X = MinMaxScaler().fit_transform(digits.data)
y = digits.target

In [21]:
digits_cv_split_filenames = mmap_utils.persist_cv_splits(
    X, y, name='digits_10', n_cv_iter=10)

digits_cv_split_filenames


Out[21]:
['/Users/ogrisel/code/pyrallel/examples/digits_10_cv_000.pkl',
 '/Users/ogrisel/code/pyrallel/examples/digits_10_cv_001.pkl',
 '/Users/ogrisel/code/pyrallel/examples/digits_10_cv_002.pkl',
 '/Users/ogrisel/code/pyrallel/examples/digits_10_cv_003.pkl',
 '/Users/ogrisel/code/pyrallel/examples/digits_10_cv_004.pkl',
 '/Users/ogrisel/code/pyrallel/examples/digits_10_cv_005.pkl',
 '/Users/ogrisel/code/pyrallel/examples/digits_10_cv_006.pkl',
 '/Users/ogrisel/code/pyrallel/examples/digits_10_cv_007.pkl',
 '/Users/ogrisel/code/pyrallel/examples/digits_10_cv_008.pkl',
 '/Users/ogrisel/code/pyrallel/examples/digits_10_cv_009.pkl']

In [22]:
mmap_utils.warm_mmap_on_cv_splits(client, digits_cv_split_filenames)

In [23]:
from sklearn.svm import LinearSVC
from collections import OrderedDict
import numpy as np

linear_svc_params = OrderedDict((
    ('C', np.logspace(-2, 2, 5)),
))
linear_svc = LinearSVC()

In [24]:
linear_svc_search = model_selection.RandomizedGridSeach(lb_view)

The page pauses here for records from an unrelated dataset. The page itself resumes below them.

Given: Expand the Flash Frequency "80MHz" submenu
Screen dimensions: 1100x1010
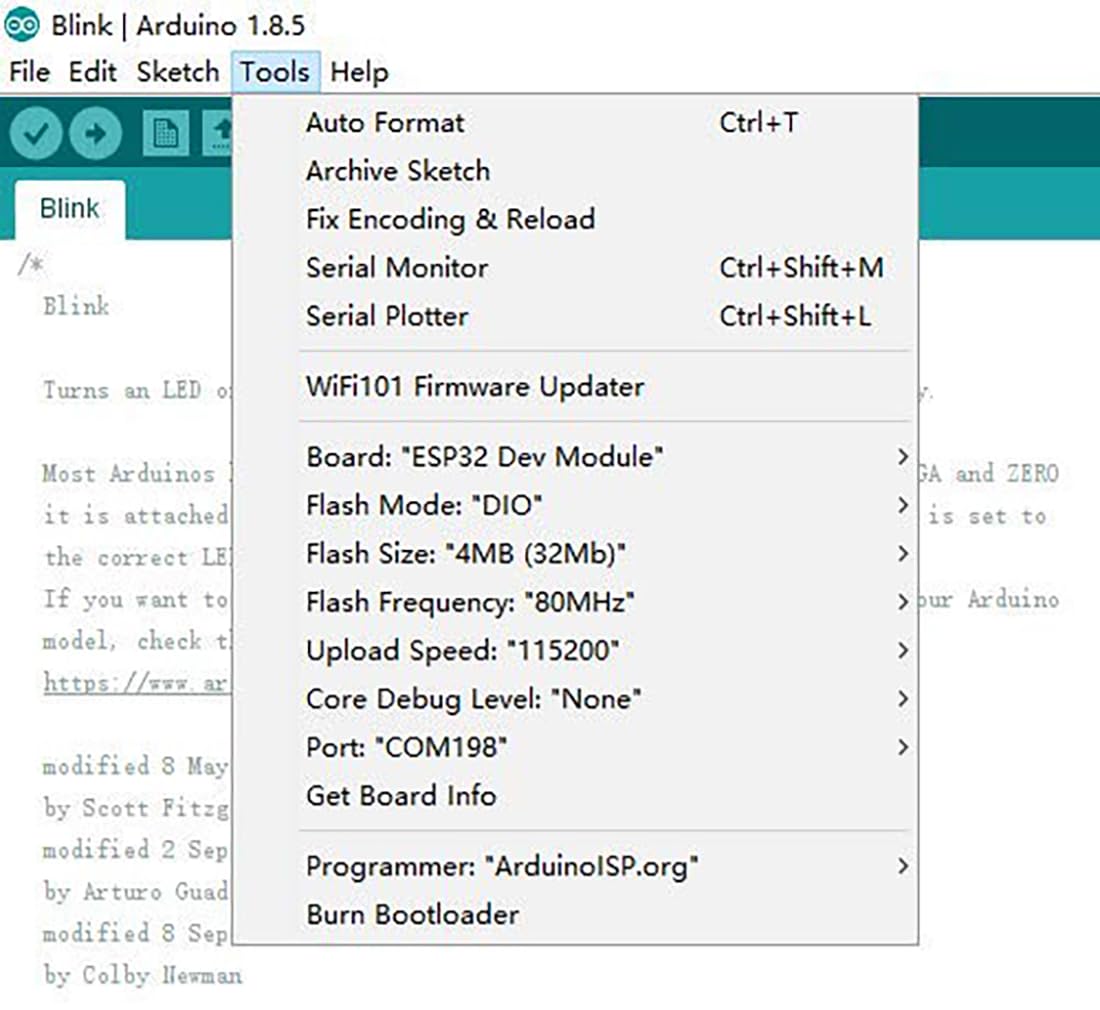Looking at the screenshot, I should click(471, 603).
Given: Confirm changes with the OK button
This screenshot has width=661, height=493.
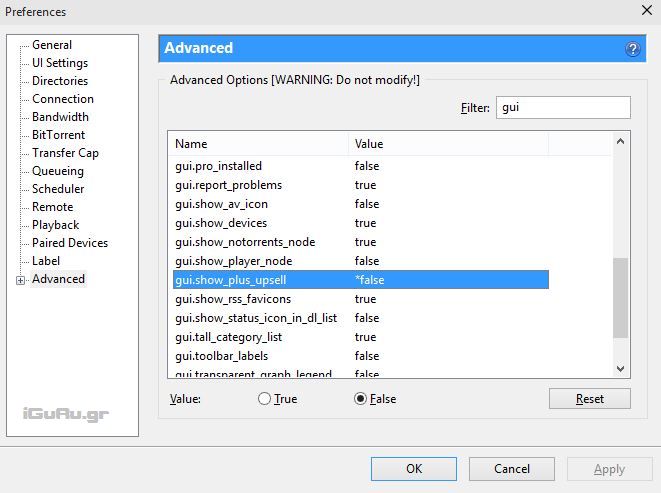Looking at the screenshot, I should (x=413, y=468).

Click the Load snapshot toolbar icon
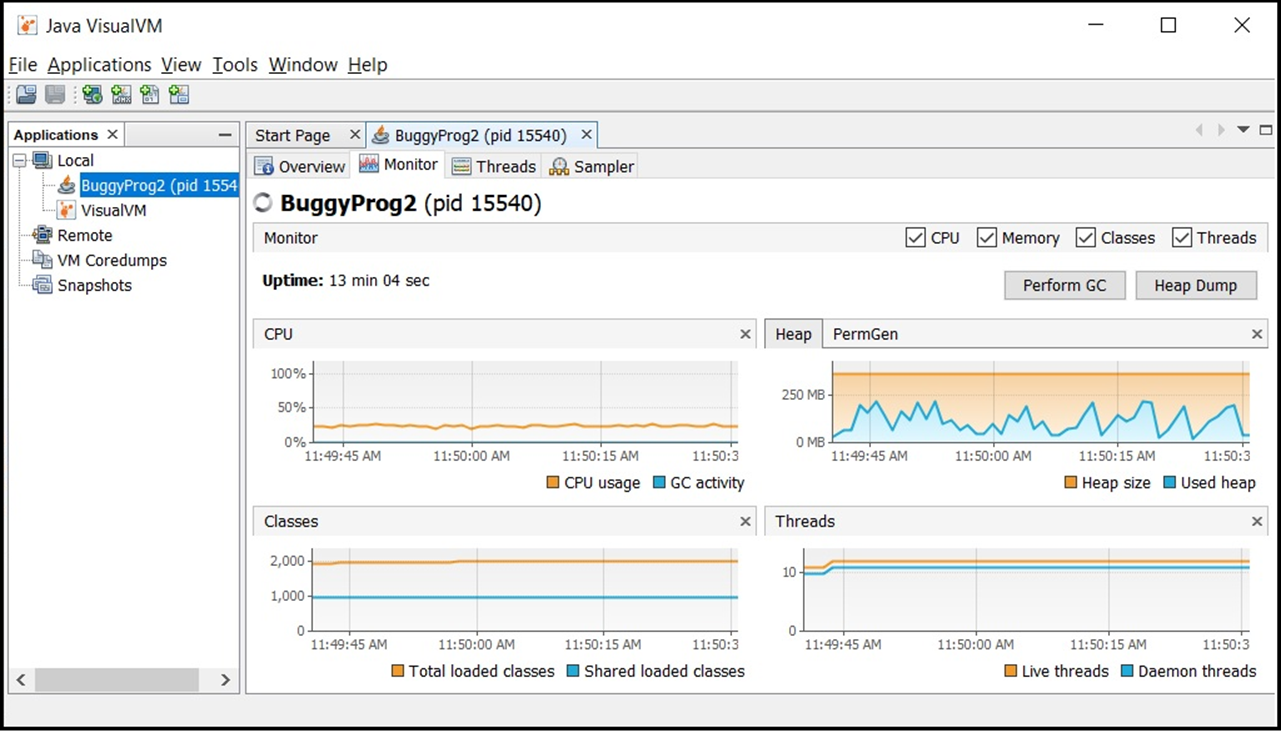point(25,94)
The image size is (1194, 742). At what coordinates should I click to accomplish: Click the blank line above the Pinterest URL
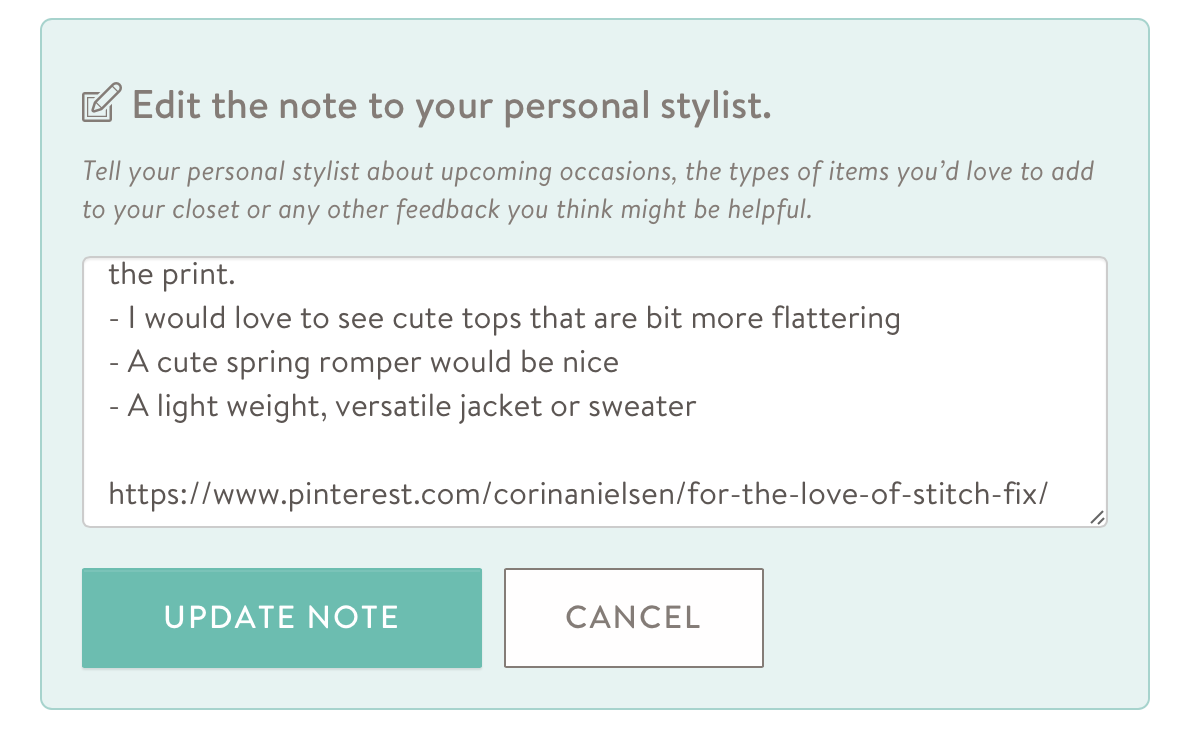pyautogui.click(x=594, y=450)
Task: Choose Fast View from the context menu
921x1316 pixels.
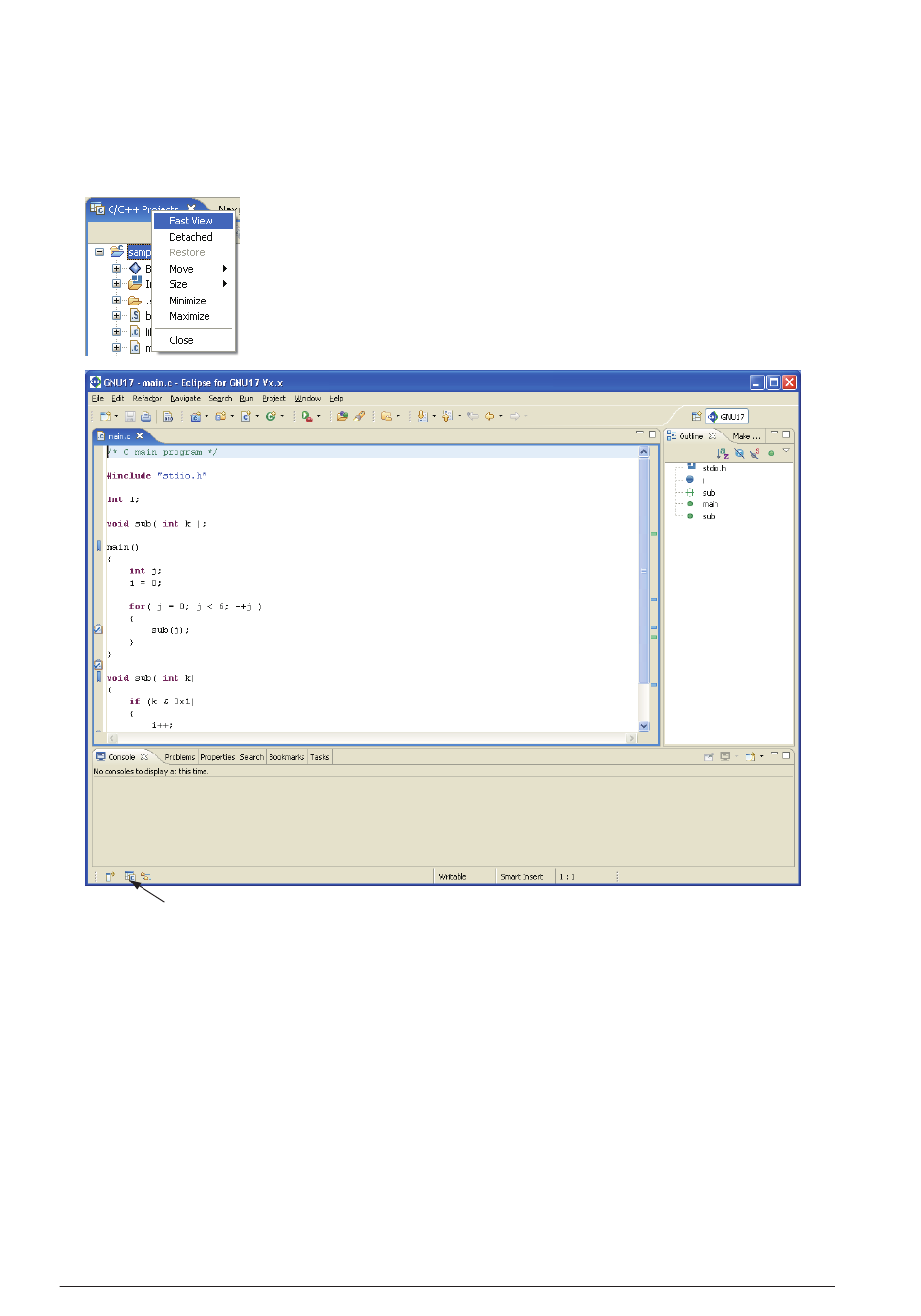Action: point(191,221)
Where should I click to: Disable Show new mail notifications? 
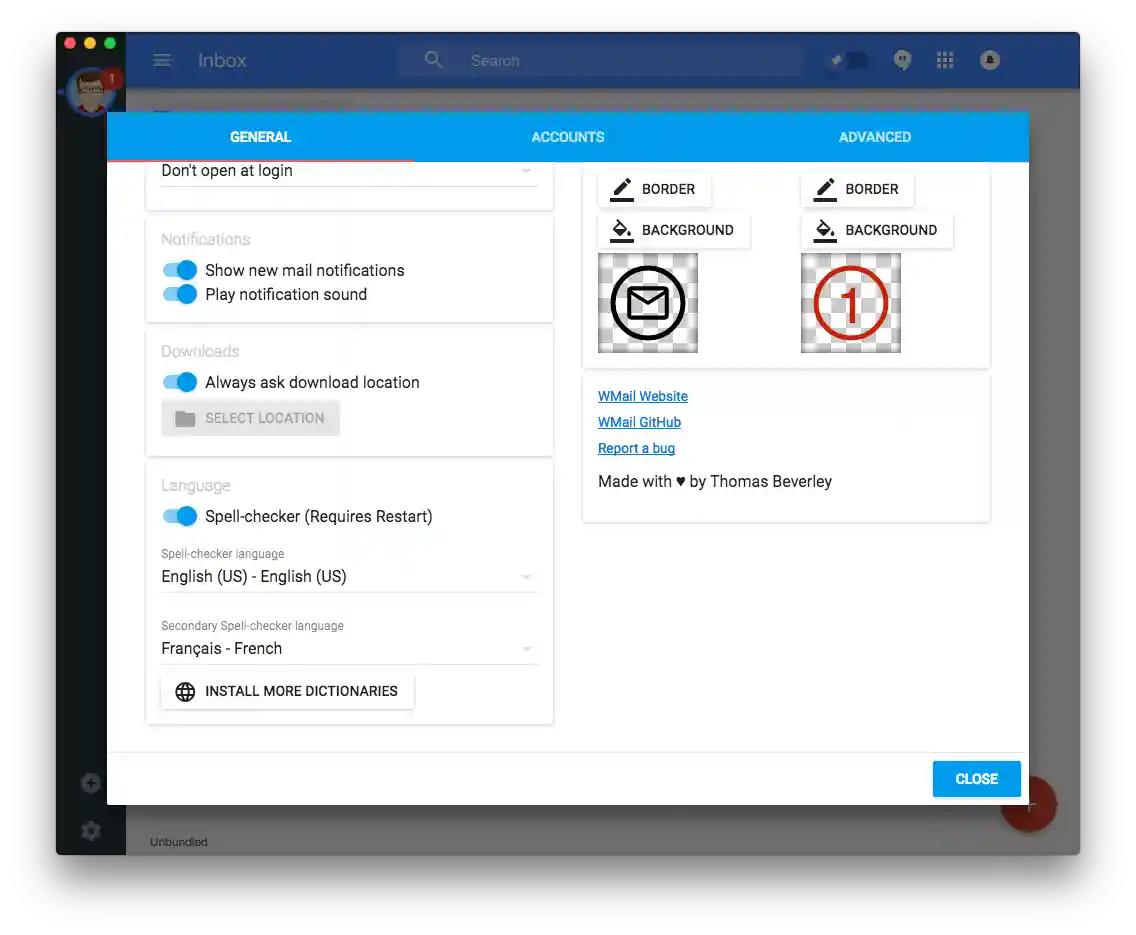tap(179, 270)
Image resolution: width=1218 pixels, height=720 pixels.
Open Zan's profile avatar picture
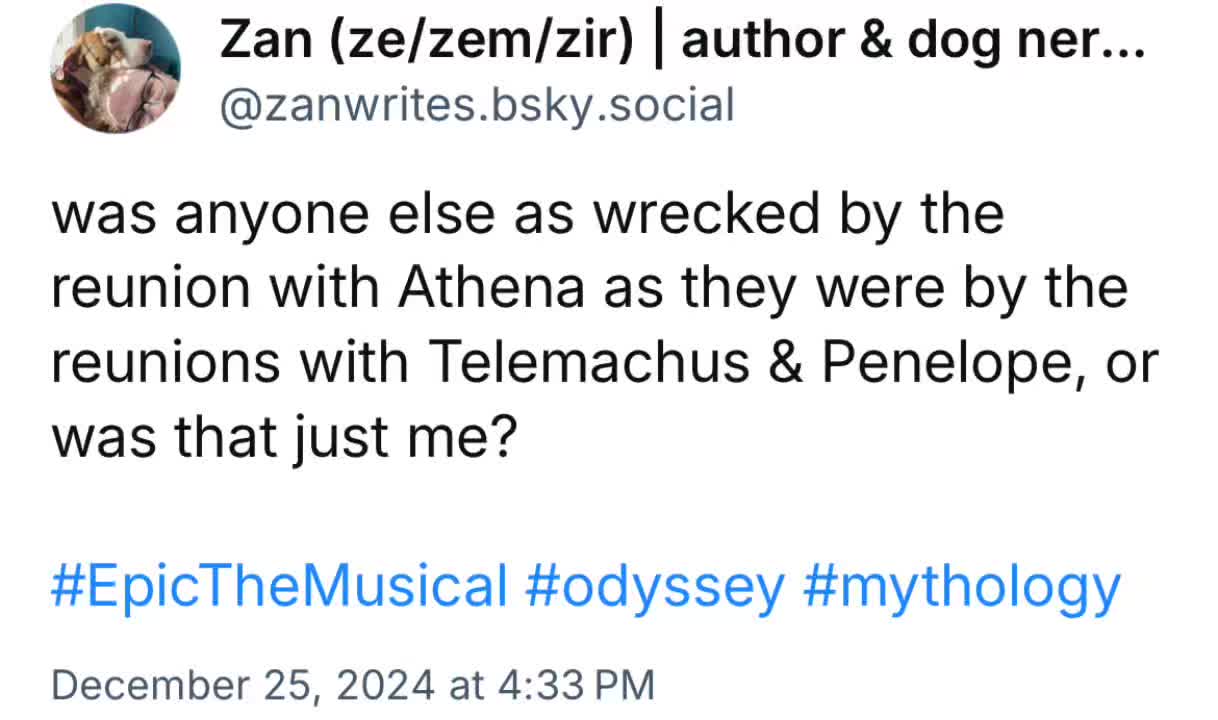[115, 70]
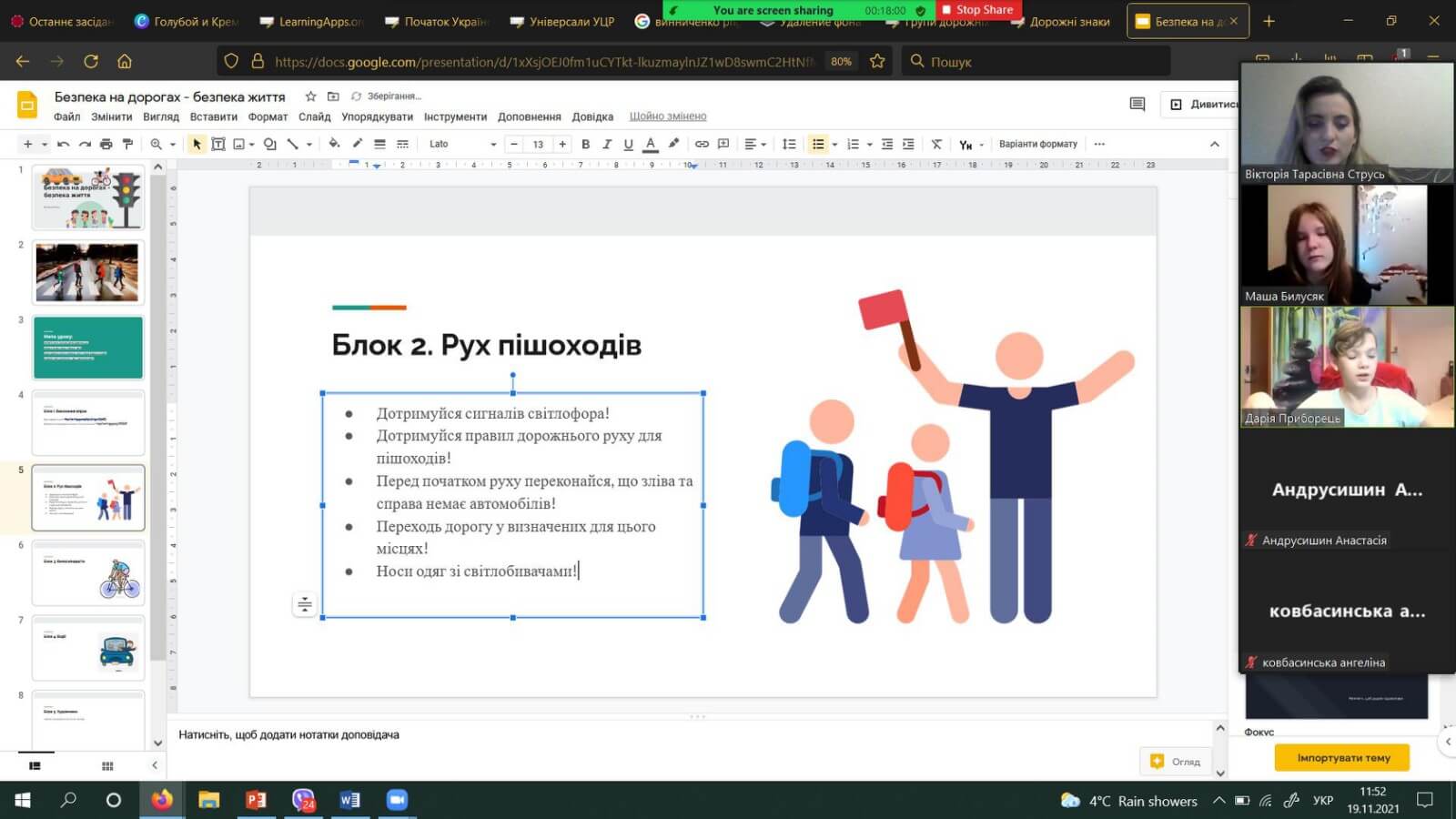Select the text box tool

[218, 144]
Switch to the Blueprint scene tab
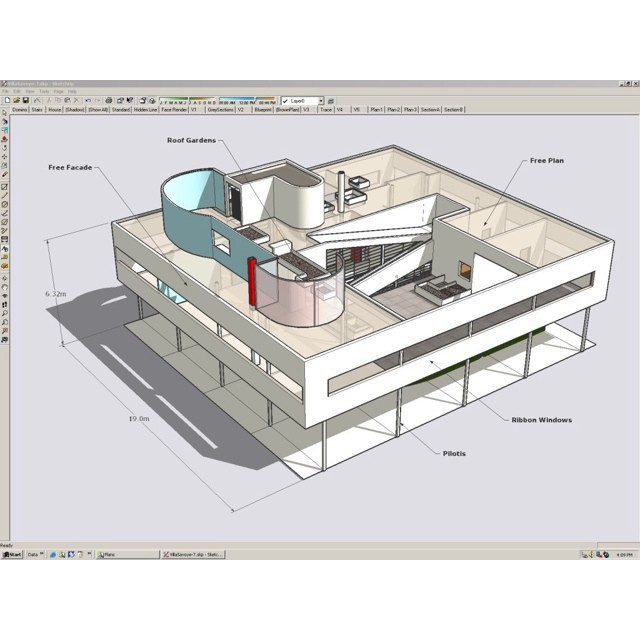The width and height of the screenshot is (640, 640). [262, 110]
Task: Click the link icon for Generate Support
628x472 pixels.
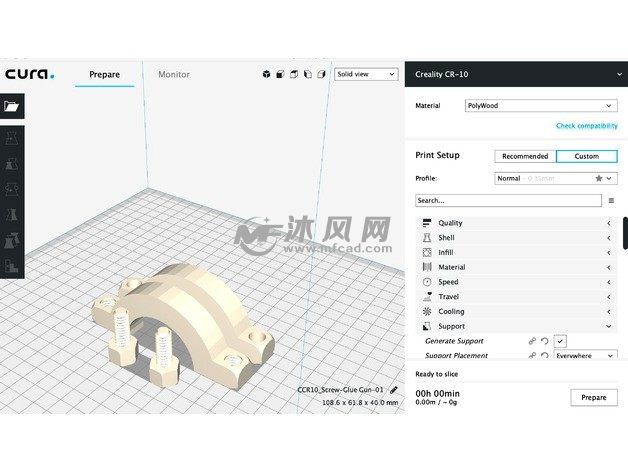Action: click(532, 341)

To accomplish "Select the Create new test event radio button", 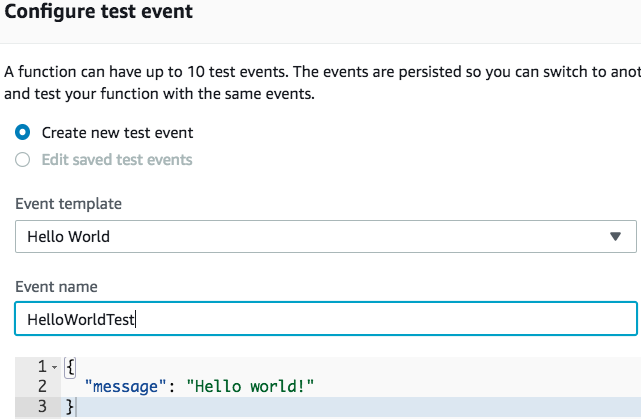I will pyautogui.click(x=23, y=132).
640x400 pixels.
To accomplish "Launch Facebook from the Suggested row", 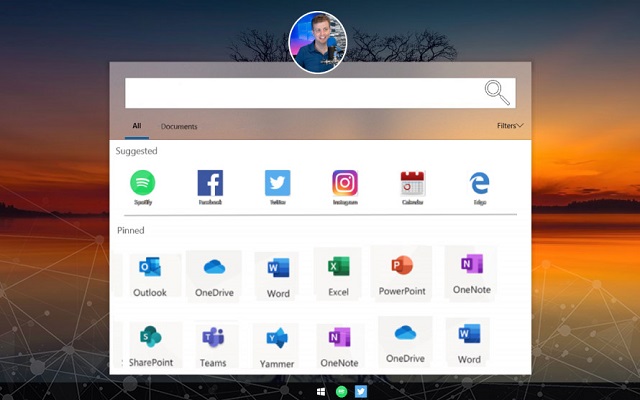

linear_svc_search.launch_for_splits(
    linear_svc,
    linear_svc_params,
    digits_cv_split_filenames)


Out[24]:
Progress: 00% (000/050)

In [25]:
linear_svc_search.boxplot_parameters(display_train=False)


Scaling Non-Linear SVM: Kernel Approximations

Motivation: traditional kernel SVM as in SVC has almost cubic complexity w.r.t. n_samples


In [26]:
x = np.linspace(0, int(1e3), 100)

pl.plot(x, x ** 3 / 1e9)
pl.xlabel("Number of training samples")
pl.ylabel("Estimated Convergence Time of SMO (in seconds)")


Out[26]:
<matplotlib.text.Text at 0x10e446f50>

In [27]:
1e6 ** 3 / 1e9 / 60 / 60 / 24 / 365


Out[27]:
31.709791983764582

Approximate Kernel SVM with a Explicit Non-Linear Kernel Expansion + Linear SVC


In [28]:
from sklearn.kernel_approximation import Nystroem
from sklearn.pipeline import Pipeline

nystroem_pipeline = Pipeline([
    ('nystroem', Nystroem()),
    ('clf', LinearSVC()),
])

In [29]:
nystroem_pipeline_params = OrderedDict((
    ('nystroem__n_components', [50, 100, 200]),
    ('nystroem__gamma', np.logspace(-2, 2, 5)),
    ('clf__C', np.logspace(-2, 2, 5)),
))

In [30]:
nystroem_search = model_selection.RandomizedGridSeach(lb_view)

In [31]:
nystroem_search.launch_for_splits(nystroem_pipeline, nystroem_pipeline_params, digits_cv_split_filenames)


Out[31]:
Progress: 00% (004/750)

In [34]:
nystroem_search


Out[34]:
Progress: 04% (030/750)

Rank 1: validation: 0.92578 (+/-0.00567) train: 0.93875 (+/-0.00474):
 {'nystroem__n_components': 100, 'clf__C': 10.0, 'nystroem__gamma': 1.0}
Rank 2: validation: 0.89089 (+/-0.00921) train: 0.90134 (+/-0.00597):
 {'nystroem__n_components': 100, 'clf__C': 0.10000000000000001, 'nystroem__gamma': 1.0}
Rank 3: validation: 0.08156 (+/-0.00295) train: 0.14068 (+/-0.00078):
 {'nystroem__n_components': 50, 'clf__C': 10.0, 'nystroem__gamma': 100.0}

In [35]:
nystroem_search.boxplot_parameters()



In [ ]:
nystroem_search.reset()

A Word of Caution on the Scalability of this Implementation Nystroem method

In this example we used LinearSVC that does not provide a partial_fit method hence require to put the Nystroem expansion of complet dataset in memory. Furthermore the Pipeline object does not optimize the memory usage.

To make this example really scalable we would need to:

  • Replace LinearSVC with an incremental linear model: Perceptron, PassiveAggressiveClassifier, SGDClassifier
  • Add support for memory efficient partial_fit to sklearn.pipeline.Pipeline
  • Change our IPython.parallel based model evaluator to use the partial_fit method with small minibatches in the inner model evaluation function.